The role of different protein components from the Haemophilus ducreyi cytolethal distending toxin in the generation of cell toxicity.

Cytolethal distending toxin of Haemophilus ducreyi (HdCDT) is a multicomponent toxin, encoded by an operon consisting of three genes, cdtABC. To investigate the role of the individual products in generation of toxicity, recombinant plasmids were constructed allowing expression of each of the genes individually or in different combinations in Escherichia coli and Vibrio cholerae. Expression of all three genes (cdtABC) was necessary to generate toxicity on cells, and no activity was obtained using combinations in which only one or two of the genes were expressed.
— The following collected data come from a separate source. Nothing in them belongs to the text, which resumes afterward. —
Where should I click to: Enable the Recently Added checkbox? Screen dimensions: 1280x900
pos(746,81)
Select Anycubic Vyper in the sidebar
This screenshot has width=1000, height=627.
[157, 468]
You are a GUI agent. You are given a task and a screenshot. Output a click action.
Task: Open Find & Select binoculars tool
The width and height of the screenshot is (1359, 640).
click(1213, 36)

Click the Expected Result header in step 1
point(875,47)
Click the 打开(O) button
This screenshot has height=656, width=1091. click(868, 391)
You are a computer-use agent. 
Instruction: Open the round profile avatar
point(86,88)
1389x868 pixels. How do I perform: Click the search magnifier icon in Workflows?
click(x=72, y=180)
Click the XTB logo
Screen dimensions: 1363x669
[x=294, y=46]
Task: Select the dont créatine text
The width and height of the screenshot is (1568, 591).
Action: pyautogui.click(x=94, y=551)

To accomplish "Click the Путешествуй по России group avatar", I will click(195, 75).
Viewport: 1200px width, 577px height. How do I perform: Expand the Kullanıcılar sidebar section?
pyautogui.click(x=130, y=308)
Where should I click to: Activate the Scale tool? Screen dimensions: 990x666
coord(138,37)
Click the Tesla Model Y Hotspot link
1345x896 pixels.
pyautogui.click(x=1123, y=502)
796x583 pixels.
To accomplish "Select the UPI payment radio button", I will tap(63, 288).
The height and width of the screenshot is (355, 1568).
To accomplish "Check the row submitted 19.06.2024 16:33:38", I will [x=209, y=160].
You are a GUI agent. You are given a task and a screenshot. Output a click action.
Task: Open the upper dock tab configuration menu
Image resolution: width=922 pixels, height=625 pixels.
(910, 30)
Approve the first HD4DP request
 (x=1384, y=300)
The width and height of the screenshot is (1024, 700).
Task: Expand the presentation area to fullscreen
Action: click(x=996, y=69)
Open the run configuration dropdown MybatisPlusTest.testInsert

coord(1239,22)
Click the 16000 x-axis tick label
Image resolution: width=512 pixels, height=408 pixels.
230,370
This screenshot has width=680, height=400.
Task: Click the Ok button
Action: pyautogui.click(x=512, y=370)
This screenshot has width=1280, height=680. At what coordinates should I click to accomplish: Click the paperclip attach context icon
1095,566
Of the individual gene products, the CdtA was shown to exist in two forms with an MW of 23 and 17 kDa, respectively. The CdtB protein alone resulted in DNase activity. CdtC purified from both toxic and non-toxic extracts (from strains expressing cdtCAB and cdtC, respectively) had a molecular weight of about 20 kDa and reacted with a CdtC-specific monoclonal antibody. However, the protein isoelectric point (pI) of CdtC from toxic preparations was about 1.5 pH units more basic than from non-toxic ones. Both forms were immunogenic giving rise to toxin-neutralizing antibodies. Toxicity was reconstructed by combining non-toxic cell sonicates from E. coli, expressing CdtA, CdtB and CdtC proteins individually. Only combinations including all three products gave toxicity, indicating that all are actively involved in the generation of toxic activity on cells. The reconstruction resulted in a 1.5 pH unit shift in the PI of CdtC, making it identical to that of the protein isolated from bacteria expressing cdtABC. The results showed that the CdtB component produces DNase activity, but cell toxicity depends on the involvement of the other two components of CDT and is associated with absorption of all three proteins by HEp-2 cells.